Given records →
____

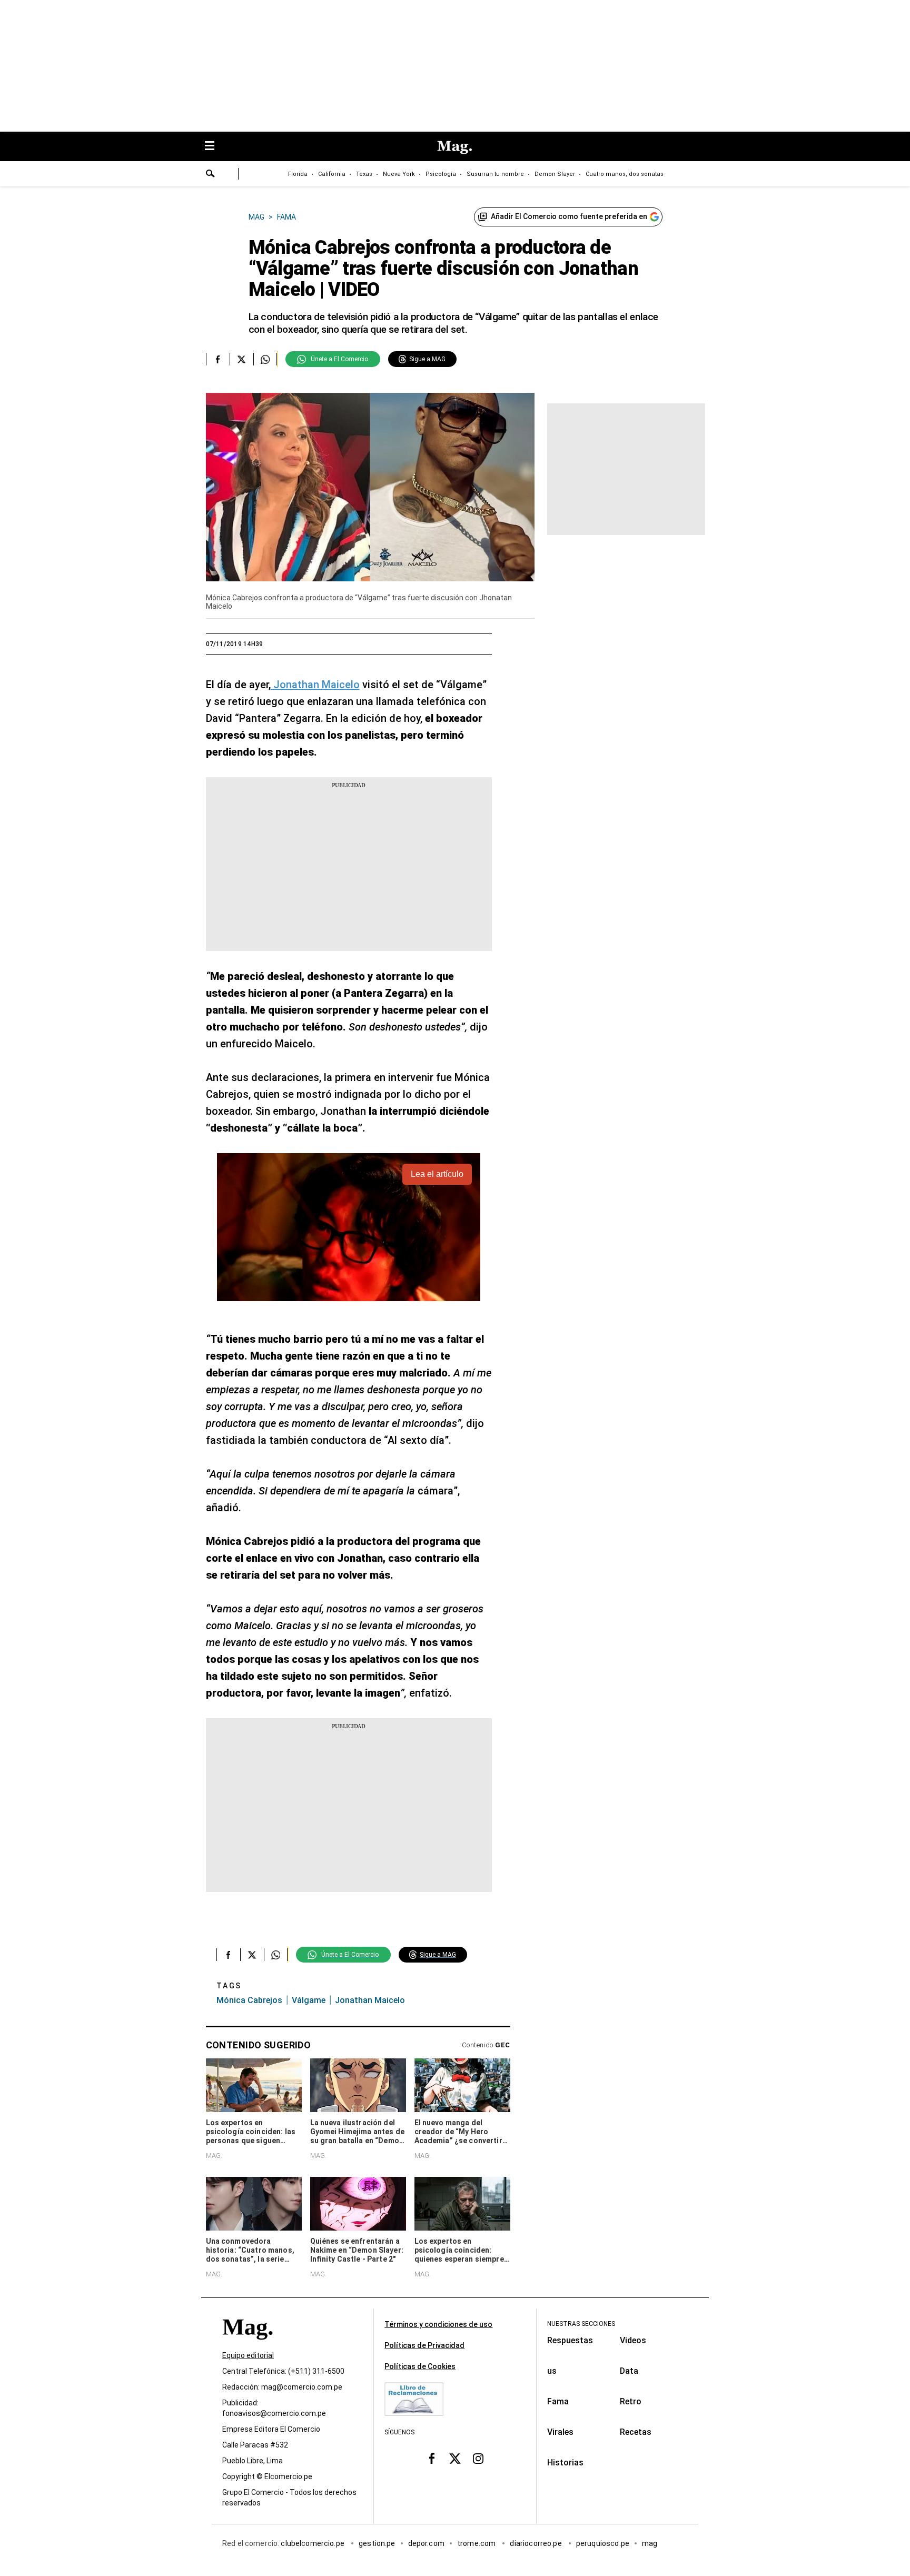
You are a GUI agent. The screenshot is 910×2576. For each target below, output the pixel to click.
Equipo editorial (248, 2356)
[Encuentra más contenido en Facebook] (218, 359)
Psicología (441, 174)
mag (649, 2544)
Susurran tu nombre (495, 174)
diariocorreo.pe (536, 2544)
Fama (558, 2401)
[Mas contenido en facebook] (431, 2458)
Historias (565, 2463)
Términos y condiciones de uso (438, 2324)
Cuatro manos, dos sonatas (625, 174)
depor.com (426, 2544)
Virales (560, 2432)
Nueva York (399, 174)
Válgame (308, 2000)
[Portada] (247, 2346)
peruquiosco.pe (602, 2544)
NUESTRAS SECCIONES (581, 2323)
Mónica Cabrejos (249, 2000)
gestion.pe (377, 2544)
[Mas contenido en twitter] (455, 2458)
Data (629, 2371)
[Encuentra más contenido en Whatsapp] (265, 359)
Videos (633, 2340)
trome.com (477, 2544)
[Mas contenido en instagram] (478, 2458)
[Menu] (215, 146)
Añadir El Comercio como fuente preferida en (569, 216)
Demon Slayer (555, 174)
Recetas (635, 2432)
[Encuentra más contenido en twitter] (241, 359)
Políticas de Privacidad (424, 2345)
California (331, 174)
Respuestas (570, 2340)
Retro (630, 2401)
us (552, 2371)
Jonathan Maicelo (315, 684)
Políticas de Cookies (420, 2366)
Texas (364, 174)
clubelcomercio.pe (313, 2544)
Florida (298, 174)
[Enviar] (210, 175)
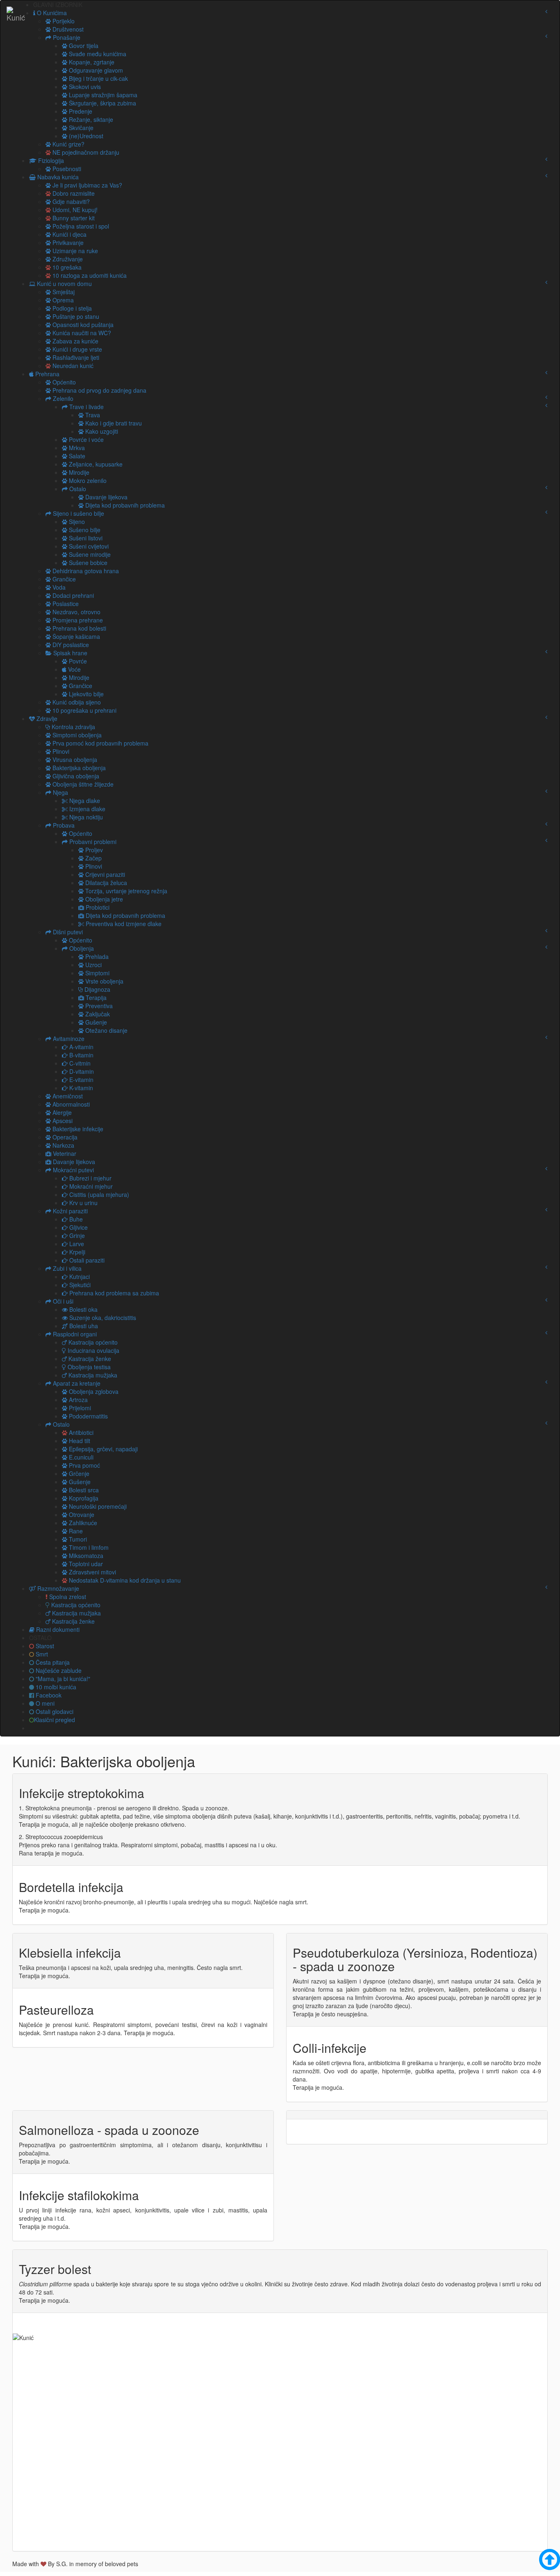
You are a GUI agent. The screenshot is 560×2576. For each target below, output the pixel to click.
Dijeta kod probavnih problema (124, 505)
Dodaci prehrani (72, 595)
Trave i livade (86, 407)
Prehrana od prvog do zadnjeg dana (98, 390)
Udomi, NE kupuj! (74, 210)
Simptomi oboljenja (76, 735)
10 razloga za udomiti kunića (89, 275)
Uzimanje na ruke (74, 251)
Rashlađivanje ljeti (75, 357)
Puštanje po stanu (75, 316)
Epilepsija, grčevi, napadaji (102, 1449)
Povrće (77, 661)
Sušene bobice (87, 562)
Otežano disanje (105, 1030)
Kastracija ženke (89, 1358)
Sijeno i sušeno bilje (77, 513)
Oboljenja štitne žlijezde (82, 784)
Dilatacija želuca (105, 882)
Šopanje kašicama (75, 636)
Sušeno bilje (83, 530)
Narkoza (62, 1145)
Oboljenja (81, 948)
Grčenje (78, 1473)
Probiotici (96, 907)
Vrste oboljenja (103, 981)
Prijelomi (79, 1408)
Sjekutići (79, 1285)
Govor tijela (82, 45)
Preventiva (98, 1006)
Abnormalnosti (70, 1104)
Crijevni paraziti (104, 874)
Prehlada (96, 956)
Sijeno (76, 521)
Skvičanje (80, 128)
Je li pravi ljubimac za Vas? (86, 185)
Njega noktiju (85, 817)
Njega (59, 792)
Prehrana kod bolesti (78, 628)
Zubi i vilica (66, 1268)
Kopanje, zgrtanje (90, 62)
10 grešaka (66, 267)
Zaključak (97, 1014)
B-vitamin (80, 1055)
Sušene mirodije (89, 554)
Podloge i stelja (71, 308)
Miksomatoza (85, 1555)
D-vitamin (81, 1071)
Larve (76, 1244)
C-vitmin (79, 1063)
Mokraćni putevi (72, 1170)
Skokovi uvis (84, 86)
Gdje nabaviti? (70, 201)
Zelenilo (62, 398)
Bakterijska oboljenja (78, 768)
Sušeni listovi (84, 538)
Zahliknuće (82, 1523)
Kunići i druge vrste (76, 349)
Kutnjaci (79, 1276)
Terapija (95, 997)
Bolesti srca (83, 1490)
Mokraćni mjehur (90, 1186)
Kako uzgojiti (101, 431)
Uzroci (93, 965)
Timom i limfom (88, 1547)
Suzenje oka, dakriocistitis (102, 1317)
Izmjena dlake (86, 809)
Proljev (93, 850)
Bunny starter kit (73, 218)
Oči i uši (62, 1301)
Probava (63, 825)
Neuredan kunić (72, 365)
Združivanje (67, 259)
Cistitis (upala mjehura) (98, 1194)
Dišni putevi (67, 932)
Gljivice (78, 1227)
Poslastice (65, 603)
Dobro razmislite (73, 193)
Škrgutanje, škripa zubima (101, 103)
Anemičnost (67, 1096)
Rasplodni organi (74, 1334)
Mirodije (78, 472)
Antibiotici (80, 1432)
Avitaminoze (67, 1038)
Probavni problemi (92, 841)
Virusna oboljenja (74, 759)
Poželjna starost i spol (80, 226)
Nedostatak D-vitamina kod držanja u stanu (124, 1580)
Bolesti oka (83, 1309)
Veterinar (63, 1153)
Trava (92, 415)
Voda (58, 587)
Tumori (77, 1539)
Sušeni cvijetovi (88, 546)
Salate (76, 456)
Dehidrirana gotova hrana (85, 571)
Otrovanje (80, 1514)
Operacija (64, 1137)
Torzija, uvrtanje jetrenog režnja (125, 891)
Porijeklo (63, 21)
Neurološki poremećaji (97, 1506)
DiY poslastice (70, 645)
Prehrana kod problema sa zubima (113, 1293)
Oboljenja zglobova (92, 1391)
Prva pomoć (83, 1465)
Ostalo (77, 489)
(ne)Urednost (85, 136)
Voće (73, 669)
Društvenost (67, 29)
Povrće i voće (85, 439)
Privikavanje (67, 242)
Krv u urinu (83, 1203)
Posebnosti (66, 169)
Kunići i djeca (69, 234)
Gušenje (95, 1022)
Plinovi (60, 751)
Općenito (63, 382)
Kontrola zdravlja (72, 727)
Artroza (77, 1400)
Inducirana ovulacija (92, 1350)
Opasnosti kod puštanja (82, 324)
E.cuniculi (80, 1457)
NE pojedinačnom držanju (85, 152)
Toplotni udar (85, 1564)
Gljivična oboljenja (75, 776)
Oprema (62, 300)
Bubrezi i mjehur (90, 1178)
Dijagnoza (96, 989)
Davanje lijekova (105, 497)
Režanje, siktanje (90, 119)
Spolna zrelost (67, 1596)
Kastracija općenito (92, 1342)
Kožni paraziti (69, 1211)
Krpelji (76, 1252)
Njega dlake (84, 800)
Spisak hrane (69, 653)
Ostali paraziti (86, 1260)
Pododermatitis (87, 1416)
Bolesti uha (83, 1326)
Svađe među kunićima (96, 54)
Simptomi (96, 973)
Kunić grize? (67, 144)
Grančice (63, 579)
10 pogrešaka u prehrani (83, 710)
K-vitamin (80, 1088)
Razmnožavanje (57, 1588)
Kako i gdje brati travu (113, 423)
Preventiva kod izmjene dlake (123, 924)
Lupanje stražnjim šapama (102, 95)
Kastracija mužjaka (92, 1375)
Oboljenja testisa (88, 1367)
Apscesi (62, 1120)
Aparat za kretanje (75, 1383)
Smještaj (63, 292)
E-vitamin (80, 1079)
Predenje (79, 111)
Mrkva (76, 448)
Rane (75, 1531)
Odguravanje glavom (95, 70)
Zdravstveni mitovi (91, 1572)
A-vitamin (80, 1047)
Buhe (75, 1219)
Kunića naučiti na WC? (81, 333)
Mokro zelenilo (87, 480)
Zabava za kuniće (74, 341)
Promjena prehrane (77, 620)
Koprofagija (82, 1498)
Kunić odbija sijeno (76, 702)
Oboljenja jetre (103, 899)
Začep (93, 858)
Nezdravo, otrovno (75, 612)
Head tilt (78, 1441)
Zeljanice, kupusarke (95, 464)
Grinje (76, 1235)
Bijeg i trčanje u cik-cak (97, 78)
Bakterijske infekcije (77, 1129)
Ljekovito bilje (85, 694)
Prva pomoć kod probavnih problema (99, 743)
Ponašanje (65, 37)
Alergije (61, 1112)
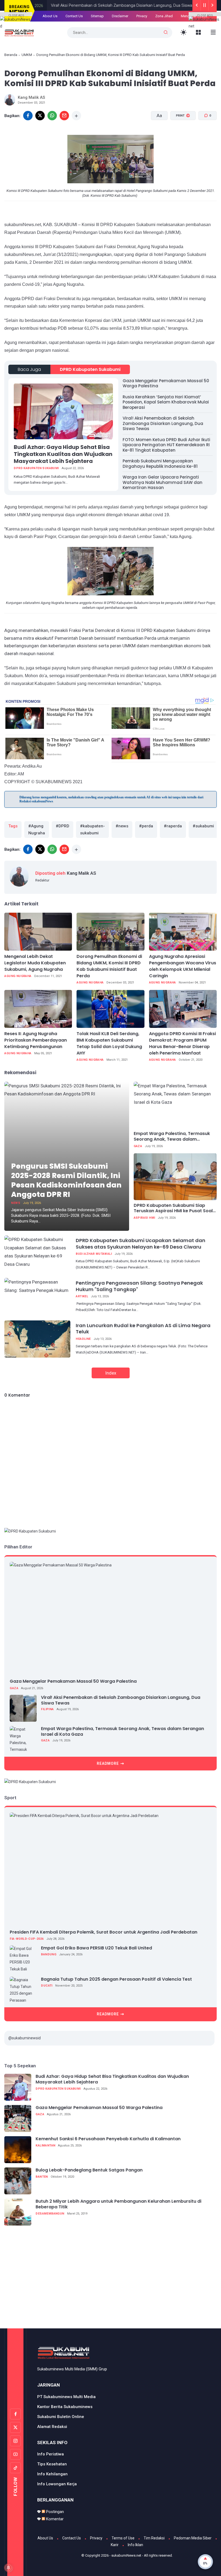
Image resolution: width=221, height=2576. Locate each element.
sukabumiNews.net (126, 2555)
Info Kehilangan (52, 2474)
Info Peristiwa (50, 2454)
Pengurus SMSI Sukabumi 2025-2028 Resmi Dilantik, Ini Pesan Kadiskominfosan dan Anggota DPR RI (66, 1180)
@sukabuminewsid (24, 2038)
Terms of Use (123, 2538)
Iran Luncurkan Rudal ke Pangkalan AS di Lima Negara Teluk (143, 1328)
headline (83, 1339)
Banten (42, 2176)
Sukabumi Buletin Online (60, 2416)
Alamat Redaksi (52, 2426)
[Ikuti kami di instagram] (15, 2441)
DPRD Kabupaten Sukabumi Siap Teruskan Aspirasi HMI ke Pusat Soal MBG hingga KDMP (173, 1208)
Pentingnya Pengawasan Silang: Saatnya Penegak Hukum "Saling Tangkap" (139, 1286)
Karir (115, 2545)
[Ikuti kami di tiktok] (15, 2467)
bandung (48, 1954)
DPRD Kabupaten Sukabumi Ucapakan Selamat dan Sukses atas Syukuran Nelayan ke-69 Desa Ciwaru (140, 1243)
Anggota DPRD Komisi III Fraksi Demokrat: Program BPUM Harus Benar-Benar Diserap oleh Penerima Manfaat (182, 1043)
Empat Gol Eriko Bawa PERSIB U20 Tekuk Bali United (96, 1948)
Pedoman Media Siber (193, 2538)
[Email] (64, 115)
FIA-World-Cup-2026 (26, 1939)
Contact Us (71, 2538)
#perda (146, 826)
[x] (40, 115)
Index (110, 1373)
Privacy (96, 2538)
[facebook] (28, 849)
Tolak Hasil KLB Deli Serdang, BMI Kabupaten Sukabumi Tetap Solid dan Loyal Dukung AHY (109, 1043)
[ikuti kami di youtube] (15, 2454)
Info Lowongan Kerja (57, 2484)
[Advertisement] (112, 2280)
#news (122, 826)
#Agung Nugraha (36, 829)
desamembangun (50, 2213)
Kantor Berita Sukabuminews (64, 2406)
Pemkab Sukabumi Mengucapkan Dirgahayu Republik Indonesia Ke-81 (160, 463)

____

Assigned task →
Transcribe, exactly and without additions, the lines of the records above, beginning with the line that contains "Rasplodni organi (74, 1334)" and ending with the line that contains "DiY poslastice (70, 645)", both included.

Reply to the exercise →
Rasplodni organi (74, 1334)
Mirodije (78, 472)
Antibiotici (80, 1432)
Avitaminoze (67, 1038)
Probavni problemi (92, 841)
Virusna oboljenja (74, 759)
Poželjna starost i spol (80, 226)
Nedostatak D-vitamina kod držanja u stanu (124, 1580)
Bolesti oka (83, 1309)
Veterinar (63, 1153)
Trava (92, 415)
Voda (58, 587)
Tumori (77, 1539)
Sušeni cvijetovi (88, 546)
Salate (76, 456)
Dehidrirana gotova hrana (85, 571)
Otrovanje (80, 1514)
Operacija (64, 1137)
Torzija, uvrtanje jetrenog režnja (125, 891)
Porijeklo (63, 21)
Neurološki poremećaji (97, 1506)
DiY poslastice (70, 645)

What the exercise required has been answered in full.